Your objective. Retrieve each line that contains the word "WordPress" from the entries below.

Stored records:
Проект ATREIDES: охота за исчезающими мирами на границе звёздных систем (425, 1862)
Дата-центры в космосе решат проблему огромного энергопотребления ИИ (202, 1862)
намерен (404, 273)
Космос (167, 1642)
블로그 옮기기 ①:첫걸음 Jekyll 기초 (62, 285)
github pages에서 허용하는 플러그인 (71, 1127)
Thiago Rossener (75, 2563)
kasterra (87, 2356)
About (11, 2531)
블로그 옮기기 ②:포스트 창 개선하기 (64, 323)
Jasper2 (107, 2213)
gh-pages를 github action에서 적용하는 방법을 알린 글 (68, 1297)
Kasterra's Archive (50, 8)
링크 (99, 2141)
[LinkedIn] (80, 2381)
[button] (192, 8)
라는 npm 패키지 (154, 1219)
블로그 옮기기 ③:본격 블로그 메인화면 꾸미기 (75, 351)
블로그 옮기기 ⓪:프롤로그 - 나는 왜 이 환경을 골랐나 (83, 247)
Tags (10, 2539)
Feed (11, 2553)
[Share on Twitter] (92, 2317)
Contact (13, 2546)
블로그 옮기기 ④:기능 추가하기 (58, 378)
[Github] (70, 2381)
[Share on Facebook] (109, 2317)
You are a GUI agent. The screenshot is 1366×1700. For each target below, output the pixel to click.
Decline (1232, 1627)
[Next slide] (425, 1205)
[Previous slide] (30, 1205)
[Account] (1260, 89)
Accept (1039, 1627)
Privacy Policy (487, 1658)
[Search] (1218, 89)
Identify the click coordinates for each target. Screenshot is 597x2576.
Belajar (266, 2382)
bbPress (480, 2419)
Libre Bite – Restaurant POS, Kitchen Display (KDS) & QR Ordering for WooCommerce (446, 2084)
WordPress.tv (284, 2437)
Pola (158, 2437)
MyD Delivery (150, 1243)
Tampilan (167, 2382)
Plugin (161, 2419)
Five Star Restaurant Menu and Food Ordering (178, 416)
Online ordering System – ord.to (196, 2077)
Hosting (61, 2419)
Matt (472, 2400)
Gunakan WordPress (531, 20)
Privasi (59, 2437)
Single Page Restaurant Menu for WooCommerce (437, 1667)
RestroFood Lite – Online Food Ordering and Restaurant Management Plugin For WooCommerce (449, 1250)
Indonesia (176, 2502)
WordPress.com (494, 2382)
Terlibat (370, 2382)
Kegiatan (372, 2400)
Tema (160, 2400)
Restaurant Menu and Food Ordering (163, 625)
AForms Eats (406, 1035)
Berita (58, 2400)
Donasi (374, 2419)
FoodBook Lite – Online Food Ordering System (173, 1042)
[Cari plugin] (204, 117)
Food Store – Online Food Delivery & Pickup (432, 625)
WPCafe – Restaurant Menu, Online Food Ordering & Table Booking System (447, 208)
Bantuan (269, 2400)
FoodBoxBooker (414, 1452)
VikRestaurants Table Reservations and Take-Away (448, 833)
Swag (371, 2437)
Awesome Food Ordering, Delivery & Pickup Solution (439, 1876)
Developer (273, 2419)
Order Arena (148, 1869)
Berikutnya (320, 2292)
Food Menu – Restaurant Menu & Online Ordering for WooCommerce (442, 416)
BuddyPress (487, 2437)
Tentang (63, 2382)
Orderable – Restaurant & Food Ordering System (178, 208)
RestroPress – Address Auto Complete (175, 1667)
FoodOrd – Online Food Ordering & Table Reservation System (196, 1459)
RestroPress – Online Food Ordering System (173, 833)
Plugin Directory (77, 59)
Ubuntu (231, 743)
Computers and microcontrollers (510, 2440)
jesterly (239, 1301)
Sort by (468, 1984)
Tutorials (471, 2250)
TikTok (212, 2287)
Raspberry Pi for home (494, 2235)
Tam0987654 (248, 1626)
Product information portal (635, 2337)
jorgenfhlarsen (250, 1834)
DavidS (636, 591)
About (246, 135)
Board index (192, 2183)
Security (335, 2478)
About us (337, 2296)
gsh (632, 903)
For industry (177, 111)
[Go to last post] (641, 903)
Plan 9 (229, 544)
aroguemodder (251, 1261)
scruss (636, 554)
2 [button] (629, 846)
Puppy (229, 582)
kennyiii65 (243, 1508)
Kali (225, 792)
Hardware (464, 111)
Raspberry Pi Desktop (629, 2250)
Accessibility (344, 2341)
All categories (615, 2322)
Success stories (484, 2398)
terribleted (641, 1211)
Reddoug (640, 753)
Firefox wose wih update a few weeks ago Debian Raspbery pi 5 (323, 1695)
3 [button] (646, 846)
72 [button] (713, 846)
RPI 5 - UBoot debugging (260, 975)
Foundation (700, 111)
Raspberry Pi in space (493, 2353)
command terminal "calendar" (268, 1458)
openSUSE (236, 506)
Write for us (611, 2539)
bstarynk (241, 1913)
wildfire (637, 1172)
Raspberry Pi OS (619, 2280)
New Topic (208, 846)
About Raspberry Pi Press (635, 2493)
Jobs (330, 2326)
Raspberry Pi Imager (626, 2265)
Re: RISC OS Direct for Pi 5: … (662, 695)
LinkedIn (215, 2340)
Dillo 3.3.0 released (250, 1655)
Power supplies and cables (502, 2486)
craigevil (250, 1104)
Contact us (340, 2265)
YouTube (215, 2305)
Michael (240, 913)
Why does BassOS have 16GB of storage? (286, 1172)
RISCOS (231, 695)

Output below.
WordPress.tv (284, 2437)
Gunakan WordPress (531, 20)
WordPress.com (494, 2382)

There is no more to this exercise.